Attorney General Pam Bondi has been feuding internally with the top two officials at the FBI over their shared handling of the Jeffrey Epstein matter that's continuing to hound President Donald Trump.

Bondi has faced months of criticism for refusing to release new information about the late sex offender's case, which inflamed the president's MAGA base and remains a lingering political issue for the president, and the Wall Street Journal reported on infighting over the issue at the top levels of government.

"Disagreements, finger-pointing, disorganization and unforced errors by Trump advisers made the problem worse," the Journal reported. "Bondi complained to other officials that FBI leadership was 'trying to destroy her' by leaking information about internal discord, according to people familiar with the disputes. Other administration officials who tried to repair the ties concluded the issue had spiraled largely because the Justice Department and Federal Bureau of Investigation had mishandled it."

DOJ and FBI leadership set off the firestorm in early July by abruptly announcing no further evidence in the case would be released, despite FBI Director Kash Patel and Deputy Director Dan Bongino pushing Epstein conspiracy theories before entering government and Bondi tantalizing MAGA influencers with promises of bombshell revelations early in Trump's second term.

“It was like a bomb went off after that statement went out,” recalled one senior White House official.

FBI insiders saw DOJ's decision to label the statement an "FBI memo" as an attempt to shift blame, and White House chief of staff Susie Wiles was tasked with leading damage control and restore peace among feuding officials, but Bongino threatened to quit in one particularly loud clash with Bondi at the White House and fled Washington, D.C., for several days to cool off.

“Our only priority is to continue working together with the FBI to make America safer by ensuring murderers and violent criminals face the most severe justice," Bondi told the Journal, adding that she and Patel have “worked tirelessly with my agencies and state partners.”

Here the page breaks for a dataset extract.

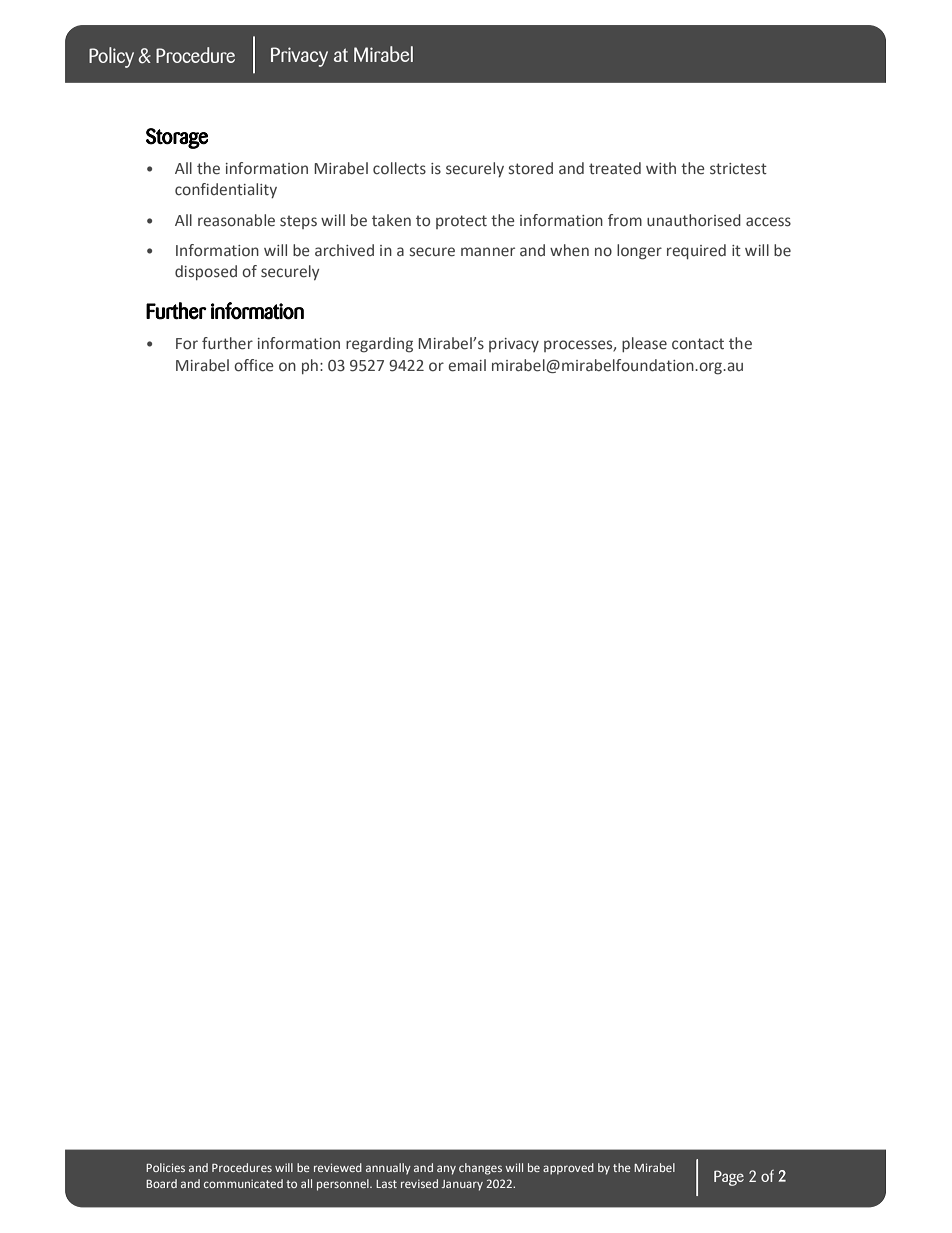 Image resolution: width=952 pixels, height=1233 pixels. Describe the element at coordinates (446, 1170) in the page. I see `any` at that location.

White House press secretary Karoline Leavitt issued a similar statement, saying that Bondi, Patel, his deputy and others have been “working together to advance the Trump administration’s goals, mainly putting bad people behind bars.”

Ty Cobb, who led the White House response in 2017 to the special counsel probe into the Trump campaign’s ties to Russia, called the administration's response to the Epstein scandal "the worst-managed PR event in history.”

“You’ve got multiple mouthpieces, and they’re all covering their own a-- now,” Cobb said.

White House spokesperson Steven Cheung disputed the former Trump lawyer's assessment, telling the Journal that Cobb had a “debilitating diagnosis of Trump Derangement Syndrome.”